THE Duke and Duchess of Cambridge’s Kensington Palace apartment is undergoing a million-pound refurbishment to create a home for the couple and their baby.
The work was outlined in the royal public finances annual report published yesterday, which revealed the monarchy cost the taxpayer more than £33 million during the Diamond Jubilee year – a rise of just under £1m.
The Queen’s official expenditure increased by £900,000 from £32.4m during the 2011-12 financial year to £33.3m in 2012-13.
Members of the Royal Family travelled the globe to celebrate the Queen’s Diamond Jubilee but travel costs for air and rail fell by £500,000 to £4.5m.
A royal aide said: “There was a hell of a lot more travel going on last year and it was done at a lot lower cost because the style in which people were travelling was better value for money.”
William and Kate’s Kensington Palace apartment was the home of Princess Margaret and Lord Snowdon. Margaret remained there after their divorce and until her death in 2002.
The accounts revealed £600,000 has been spent on internal refurbishments, with much of the funds used to remove asbestos and a further £400,000 to repair the roof.
A spokesman for Kensington Palace said the work was needed whoever moved into the building. He said: “Large quantities of asbestos have had to be removed, as well as work on the heating and hot water systems and electrical wiring.
“The last major works in the apartment took place around the time that Princess Margaret and Lord Snowdon moved in, more than 50 years ago.
“The cost of interior decorating and furnishing, of course, falls to the Royal Family privately.”
William and Kate’s baby is due in mid-July and the couple are expected to move into the apartment when the refurbishment is completed in the autumn.
Under the Sovereign Grant, the Queen receives 15 per cent of the profits from the Crown Estate, an £8.1 billion property portfolio that ranges from Regent Street in London’s West End to Ascot Racecourse, which also published its annual report showing it made a profit of £252.6m during 2012-13.
Under the new funding formula, the Sovereign Grant could be set at £37.8m for 2014-15, an increase of almost £2m – or 5 per cent – on the previous financial year.
Graham Smith, chief executive of campaign group Republic, criticised the rise: “As everyone else is seeing cuts to services and jobs, it is unbelievable that our head of state will sit silently by as she is handed millions more in public money.

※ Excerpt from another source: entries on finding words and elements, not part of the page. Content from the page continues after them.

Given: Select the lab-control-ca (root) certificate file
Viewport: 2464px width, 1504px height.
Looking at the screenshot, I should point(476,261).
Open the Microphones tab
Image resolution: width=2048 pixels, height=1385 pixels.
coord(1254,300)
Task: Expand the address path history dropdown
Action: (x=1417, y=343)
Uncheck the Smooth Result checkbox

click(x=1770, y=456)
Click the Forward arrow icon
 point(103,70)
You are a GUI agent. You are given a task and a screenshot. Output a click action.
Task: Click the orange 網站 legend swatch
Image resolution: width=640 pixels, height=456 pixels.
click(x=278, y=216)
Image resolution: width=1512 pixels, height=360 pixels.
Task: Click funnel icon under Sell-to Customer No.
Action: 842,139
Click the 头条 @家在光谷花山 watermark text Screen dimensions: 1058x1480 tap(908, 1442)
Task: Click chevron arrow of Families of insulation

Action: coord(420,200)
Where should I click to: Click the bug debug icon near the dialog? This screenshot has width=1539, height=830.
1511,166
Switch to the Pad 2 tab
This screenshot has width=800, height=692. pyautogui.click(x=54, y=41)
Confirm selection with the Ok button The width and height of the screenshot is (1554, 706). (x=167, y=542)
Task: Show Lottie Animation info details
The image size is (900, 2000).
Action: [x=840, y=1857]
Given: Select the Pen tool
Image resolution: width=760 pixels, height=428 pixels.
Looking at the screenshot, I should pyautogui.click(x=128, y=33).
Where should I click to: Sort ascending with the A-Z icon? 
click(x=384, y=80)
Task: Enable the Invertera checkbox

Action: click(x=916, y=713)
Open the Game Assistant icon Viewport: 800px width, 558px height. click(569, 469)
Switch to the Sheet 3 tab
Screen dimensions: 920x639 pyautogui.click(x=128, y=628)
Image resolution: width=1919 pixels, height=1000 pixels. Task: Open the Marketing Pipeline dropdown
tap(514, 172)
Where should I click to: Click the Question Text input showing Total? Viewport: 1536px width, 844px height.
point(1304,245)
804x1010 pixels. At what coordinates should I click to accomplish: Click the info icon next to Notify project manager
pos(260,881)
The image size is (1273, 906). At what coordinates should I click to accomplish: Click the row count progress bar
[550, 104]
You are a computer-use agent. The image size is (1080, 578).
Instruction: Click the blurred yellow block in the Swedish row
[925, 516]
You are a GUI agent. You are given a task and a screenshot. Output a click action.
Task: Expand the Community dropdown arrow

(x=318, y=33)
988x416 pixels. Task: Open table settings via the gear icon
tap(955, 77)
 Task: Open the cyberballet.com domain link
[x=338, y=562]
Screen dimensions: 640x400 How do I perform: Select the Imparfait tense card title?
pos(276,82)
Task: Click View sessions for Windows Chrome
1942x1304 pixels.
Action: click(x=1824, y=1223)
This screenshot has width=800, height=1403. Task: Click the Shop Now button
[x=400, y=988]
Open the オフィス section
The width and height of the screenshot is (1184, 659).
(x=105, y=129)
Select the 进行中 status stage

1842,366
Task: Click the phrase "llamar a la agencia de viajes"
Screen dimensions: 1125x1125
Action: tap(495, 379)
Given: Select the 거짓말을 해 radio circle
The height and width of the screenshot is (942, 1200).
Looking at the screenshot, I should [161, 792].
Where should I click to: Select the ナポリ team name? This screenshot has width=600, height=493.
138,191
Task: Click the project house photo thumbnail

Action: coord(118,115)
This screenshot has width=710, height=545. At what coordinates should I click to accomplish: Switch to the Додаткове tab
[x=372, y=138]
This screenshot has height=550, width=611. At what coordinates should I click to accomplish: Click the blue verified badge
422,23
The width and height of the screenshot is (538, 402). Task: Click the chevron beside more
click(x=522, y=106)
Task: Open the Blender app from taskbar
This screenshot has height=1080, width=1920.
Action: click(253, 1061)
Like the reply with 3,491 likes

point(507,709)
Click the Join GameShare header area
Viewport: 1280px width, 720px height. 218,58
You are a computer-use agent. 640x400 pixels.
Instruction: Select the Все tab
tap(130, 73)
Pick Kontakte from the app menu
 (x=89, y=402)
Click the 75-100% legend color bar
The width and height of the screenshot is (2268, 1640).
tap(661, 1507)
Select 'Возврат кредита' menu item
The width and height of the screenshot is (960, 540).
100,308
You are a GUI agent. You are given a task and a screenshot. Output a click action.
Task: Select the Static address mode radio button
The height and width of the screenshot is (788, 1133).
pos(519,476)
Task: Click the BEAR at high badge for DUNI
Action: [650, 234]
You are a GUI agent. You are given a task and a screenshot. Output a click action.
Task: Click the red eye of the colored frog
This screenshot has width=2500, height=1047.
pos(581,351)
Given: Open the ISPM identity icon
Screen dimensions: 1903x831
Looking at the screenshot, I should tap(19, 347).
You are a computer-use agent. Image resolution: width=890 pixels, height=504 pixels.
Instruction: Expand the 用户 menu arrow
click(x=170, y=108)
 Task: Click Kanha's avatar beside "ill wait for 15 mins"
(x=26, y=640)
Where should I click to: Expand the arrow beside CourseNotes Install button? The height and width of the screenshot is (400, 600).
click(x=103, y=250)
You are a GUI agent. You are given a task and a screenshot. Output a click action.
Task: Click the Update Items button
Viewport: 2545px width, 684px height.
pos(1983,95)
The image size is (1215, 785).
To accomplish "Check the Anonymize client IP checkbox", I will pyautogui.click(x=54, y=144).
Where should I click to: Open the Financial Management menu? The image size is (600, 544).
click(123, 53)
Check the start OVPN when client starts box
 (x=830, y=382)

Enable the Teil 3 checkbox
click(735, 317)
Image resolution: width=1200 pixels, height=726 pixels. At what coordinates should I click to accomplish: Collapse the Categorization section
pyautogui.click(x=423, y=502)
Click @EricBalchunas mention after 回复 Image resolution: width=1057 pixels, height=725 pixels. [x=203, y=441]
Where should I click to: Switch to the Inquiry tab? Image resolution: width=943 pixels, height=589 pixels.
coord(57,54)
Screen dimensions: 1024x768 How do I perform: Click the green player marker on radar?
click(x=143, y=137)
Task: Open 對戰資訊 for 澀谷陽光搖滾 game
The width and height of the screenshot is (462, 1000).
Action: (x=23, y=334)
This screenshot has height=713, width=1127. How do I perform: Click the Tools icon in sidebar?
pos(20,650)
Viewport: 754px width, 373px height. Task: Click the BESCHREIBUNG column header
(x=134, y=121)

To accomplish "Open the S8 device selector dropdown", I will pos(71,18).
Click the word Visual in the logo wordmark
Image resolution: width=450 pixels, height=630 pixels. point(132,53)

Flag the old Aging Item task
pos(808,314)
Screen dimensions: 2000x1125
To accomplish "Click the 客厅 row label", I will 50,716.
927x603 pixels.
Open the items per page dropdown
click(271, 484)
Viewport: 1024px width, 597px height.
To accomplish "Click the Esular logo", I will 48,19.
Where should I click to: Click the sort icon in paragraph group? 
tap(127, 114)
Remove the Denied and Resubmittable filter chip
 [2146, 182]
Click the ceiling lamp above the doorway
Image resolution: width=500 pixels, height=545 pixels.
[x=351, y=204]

“We’ve had two years of royal celebrations that have cost the taxpayers millions. Surely it’s time the Queen gave something back.”
William and Kate’s Diamond Jubilee tour of south-east Asia and the South Pacific was the most expensive foreign tour, costing almost £370,000 when a reconnaissance trip by members of their household was included.
Sir Alan Reid, Keeper of the Privy Purse, said the Chancellor had driven a hard bargain in setting the first year of the Sovereign Grant – 2012-13 – at £31m.
A further £2.3m was drawn from reserves to bring the expenditure to £33.3m.
He added: “Since we agreed this two years ahead, it gave the Royal household the chance to save money in the early years, to be able to fund the level of activity that would be appropriate in the Diamond Jubilee year.”
Sir Alan said the Royal household had tried to generate more income and, where they could get value for money, by doing the same activities but for less.
He said: “The result has been that, over the last five years, we have actually reduced in absolute terms the amount of expenditure, covered by the Sovereign Grant, by £3 million down to the £33.3 million – that is a 24 per cent real-terms decrease over the five years.”